Set problem:
Rescale the data from its start through the line containing "click(x=71, y=112)", both ends included, and reproduce every line with the requests unchanged. Multiply only the click coordinates in the answers by 1.85 and round each to a whole number, rounding halves up.

Stored data:
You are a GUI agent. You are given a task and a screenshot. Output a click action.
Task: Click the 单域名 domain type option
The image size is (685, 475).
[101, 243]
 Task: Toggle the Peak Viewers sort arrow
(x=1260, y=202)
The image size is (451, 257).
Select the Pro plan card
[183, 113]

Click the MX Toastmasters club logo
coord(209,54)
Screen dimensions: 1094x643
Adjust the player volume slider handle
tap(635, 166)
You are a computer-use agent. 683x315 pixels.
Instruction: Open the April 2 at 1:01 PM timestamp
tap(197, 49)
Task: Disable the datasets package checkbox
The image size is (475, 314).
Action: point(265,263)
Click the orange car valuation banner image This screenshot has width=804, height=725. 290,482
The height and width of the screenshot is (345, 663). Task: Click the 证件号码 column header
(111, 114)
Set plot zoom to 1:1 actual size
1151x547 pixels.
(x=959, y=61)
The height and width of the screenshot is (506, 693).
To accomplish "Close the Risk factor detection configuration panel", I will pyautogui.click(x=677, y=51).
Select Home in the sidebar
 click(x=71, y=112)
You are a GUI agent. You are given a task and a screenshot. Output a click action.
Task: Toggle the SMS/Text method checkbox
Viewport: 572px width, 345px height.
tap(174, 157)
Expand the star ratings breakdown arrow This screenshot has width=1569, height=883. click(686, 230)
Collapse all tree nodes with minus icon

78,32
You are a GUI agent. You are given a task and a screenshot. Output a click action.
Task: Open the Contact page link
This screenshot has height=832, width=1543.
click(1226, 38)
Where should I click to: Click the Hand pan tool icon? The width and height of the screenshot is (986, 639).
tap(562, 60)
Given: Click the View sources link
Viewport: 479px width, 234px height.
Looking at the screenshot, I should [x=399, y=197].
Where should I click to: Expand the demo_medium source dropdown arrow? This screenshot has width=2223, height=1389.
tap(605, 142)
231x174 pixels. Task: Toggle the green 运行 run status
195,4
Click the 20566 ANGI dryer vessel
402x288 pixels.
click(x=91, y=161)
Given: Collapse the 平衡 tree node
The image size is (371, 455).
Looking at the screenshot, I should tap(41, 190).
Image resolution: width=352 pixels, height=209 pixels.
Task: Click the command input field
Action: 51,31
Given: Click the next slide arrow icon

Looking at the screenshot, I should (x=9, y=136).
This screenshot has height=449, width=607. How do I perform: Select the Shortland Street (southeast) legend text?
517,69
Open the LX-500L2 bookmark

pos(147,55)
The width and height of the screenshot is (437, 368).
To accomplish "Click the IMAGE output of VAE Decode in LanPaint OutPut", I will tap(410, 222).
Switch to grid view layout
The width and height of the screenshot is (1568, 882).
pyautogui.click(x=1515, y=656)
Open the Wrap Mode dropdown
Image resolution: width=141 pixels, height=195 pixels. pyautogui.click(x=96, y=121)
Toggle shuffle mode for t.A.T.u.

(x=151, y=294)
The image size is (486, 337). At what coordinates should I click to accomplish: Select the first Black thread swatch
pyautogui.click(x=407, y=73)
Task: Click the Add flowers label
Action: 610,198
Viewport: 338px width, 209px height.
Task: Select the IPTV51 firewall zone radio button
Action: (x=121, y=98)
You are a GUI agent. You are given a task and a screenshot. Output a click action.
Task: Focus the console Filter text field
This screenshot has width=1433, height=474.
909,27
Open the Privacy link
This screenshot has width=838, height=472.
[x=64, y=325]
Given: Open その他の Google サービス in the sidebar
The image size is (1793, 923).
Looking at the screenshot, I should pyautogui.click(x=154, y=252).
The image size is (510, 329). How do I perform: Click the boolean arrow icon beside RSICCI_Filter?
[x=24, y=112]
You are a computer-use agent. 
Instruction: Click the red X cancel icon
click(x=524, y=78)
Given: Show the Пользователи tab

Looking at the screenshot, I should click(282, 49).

Answer to the exercise:
You are a GUI agent. You are given a task and a screenshot. Output a click action.
Task: Click the 单域名 domain type option
The image size is (685, 475).
[187, 450]
 Task: Toggle the Peak Viewers sort arrow
(x=2331, y=374)
The image size is (451, 257).
Select the Pro plan card
[339, 209]

Click the MX Toastmasters club logo
coord(387,100)
Screen dimensions: 1094x643
Adjust the player volume slider handle
tap(1175, 307)
You are a computer-use agent. 683x315 pixels.
Instruction: Open the April 2 at 1:01 PM timestamp
tap(364, 91)
Task: Disable the datasets package checkbox
The image size is (475, 314).
Action: point(490,487)
Click the orange car valuation banner image This screenshot has width=804, height=725. 537,892
The height and width of the screenshot is (345, 663). Task: Click the 证件号码 column header
(205, 211)
Set plot zoom to 1:1 actual size
1151x547 pixels.
(x=1774, y=113)
The height and width of the screenshot is (506, 693).
To accomplish "Close the Risk factor detection configuration panel", I will pyautogui.click(x=1252, y=94).
Select Home in the sidebar
 click(x=131, y=207)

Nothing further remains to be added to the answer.